How good is it for gaming?
Perfectly fine, as long as you don't have any hardware, software, or drivers that depend on features introduced after whichever kernel version the LTSC release is frozen at (1809 for LTSC 2019, where 22H2 is the latest) Nobody documents this so you'll just have to try it for yourself.
Searching around casually, here's a thread about semiliterate people trying to run Cyberpunk 2077 on a comically old LTSB (predecessor of LTSC) Win10 frozen at version 1607 - that is, the kernel as it stood in August 2016.
Of course it didn't work and can't be made to work.
Combining information from a few different documentation pages you can get a rough idea of what DirectX version is supported where.
Win10 LTSC | Version | Build | DirectX Version |
---|
LTSC 2015 | 1507 | 10240 | 12 |
LTSC 2016 | 1607 | 14393 | 12 |
LTSC 2019 | 1809 | 17763 | 12.1 |
LTSC 2021 | 21H2 | 19044 | 12.2 |
If your favorite game comes out with an update that uses a version higher than what you're stuck on, you're out of luck and there's no workaround except upgrading Windows.
How much of a problem this is depends on what exactly you plan to play.
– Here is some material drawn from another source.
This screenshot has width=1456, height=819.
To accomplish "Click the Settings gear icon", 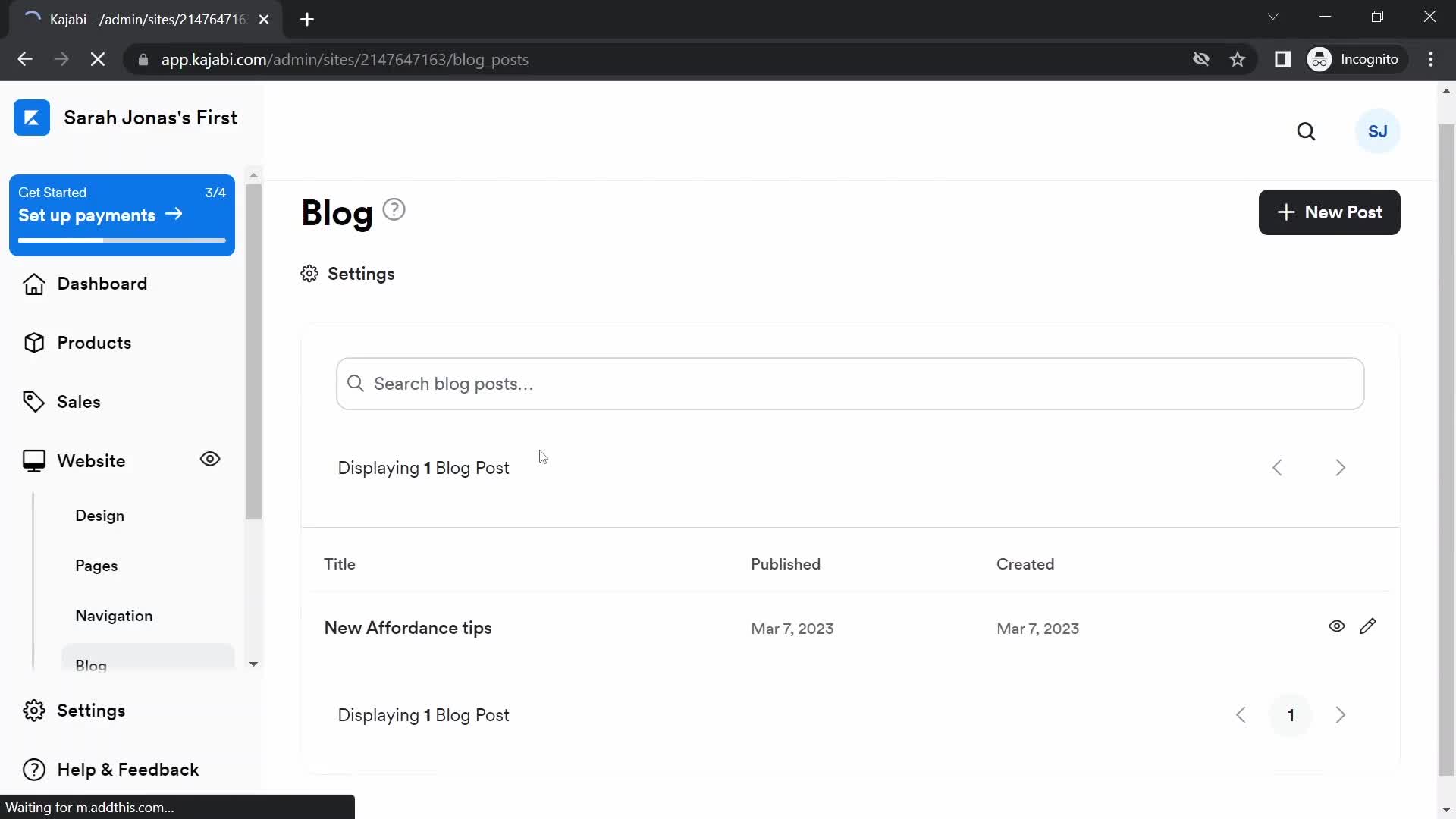I will tap(309, 274).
If you're playing constantly-updated AAA games that demand the latest hardware and software you're probably going to have trouble sometime before LTSC's EOL.
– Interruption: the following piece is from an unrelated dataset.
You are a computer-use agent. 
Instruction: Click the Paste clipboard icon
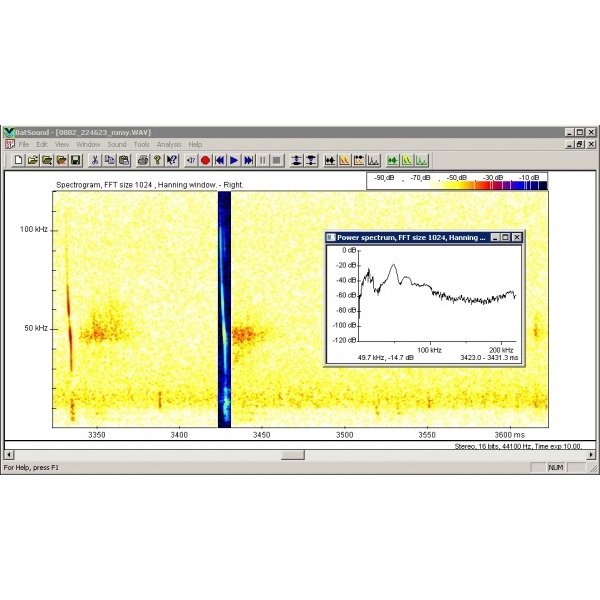[121, 160]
That said, I've never had any issues with Steam itself (not that there's any guarantee they'll never break compatibility) and I don't play anything that comes remotely close to "cutting-edge", so I've never had any problems. Your mileage will vary.
EDIT: and if you're
building a new PC, be careful that your CPU is fully supported by whatever Windows kernel you choose. In particular, Intel chips with the "big.LITTLE" architecture (12th generation and onward) won't work at full efficiency on anything but Win10 22H2 or Win11. That would rule out any LTSC build that currently exists.